Ничего не спрашивая, мистер Беллигейл протянул ему эбонитовый микрофон для связи с «Лихтбрингтом».
— Срочная задача для «Малфаса», — торопливо произнес в него Герти, — Приоритет один. Немедленно составить список всех жителей Нового Бангора с рыжими волосами. Удалить из него тех, кто овдовел или имеет менее двух племянников. Но при этом не удалять те фамилии, что начинаются на буквы «М», «Ф» и «Ю» и тех, кто не любит капусту брокколи.

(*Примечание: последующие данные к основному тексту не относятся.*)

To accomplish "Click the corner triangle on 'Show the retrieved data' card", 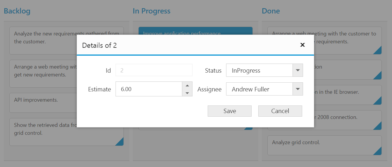I will click(x=120, y=142).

Дополнительно включить в список тех, кто курит исключительно табак сорта «Кавендиш», но только в том случае, если у него есть приятель по имени Гарри и он терпеть не может жимолость.
Показалось ему, или адский скрежет Дьявола сделался на миг неувереннее и тише?.. Герти хотелось это проверить, но он знал, что останавливаться сейчас непозволительно.

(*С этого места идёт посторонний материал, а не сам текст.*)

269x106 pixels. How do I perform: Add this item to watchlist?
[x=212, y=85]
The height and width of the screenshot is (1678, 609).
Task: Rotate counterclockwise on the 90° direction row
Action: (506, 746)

— «Фокалор»! Задача! Рассчитать безопасный курс вхождения в гавань для Эйфелевой башни, которая двигается с юго-востока и находится на расстоянии в одиннадцать миль. При этом учитывать, что гружена она бочками с холодными сэндвичами с индюшкой, команда состоит из лемуров, а капитан ослеп восемьдесят лет назад и, вдобавок, вследствие злоупотребления ромом, считает себя одноногой женщиной!
— Полковник…
— Не сейчас! «Асмодей», срочно ввести новую промышленную программу для всех литейных цехов Коппертауна! Рецепт нового слава: одна часть патоки, две части рыбьего жира, часть достаточно выдохшегося одеколона «Кёльн» и треть унции луковой похлебки! Плавить при температуре в три тысячи градусов Реомюра[134] и по мере готовности добавлять вустерского соуса!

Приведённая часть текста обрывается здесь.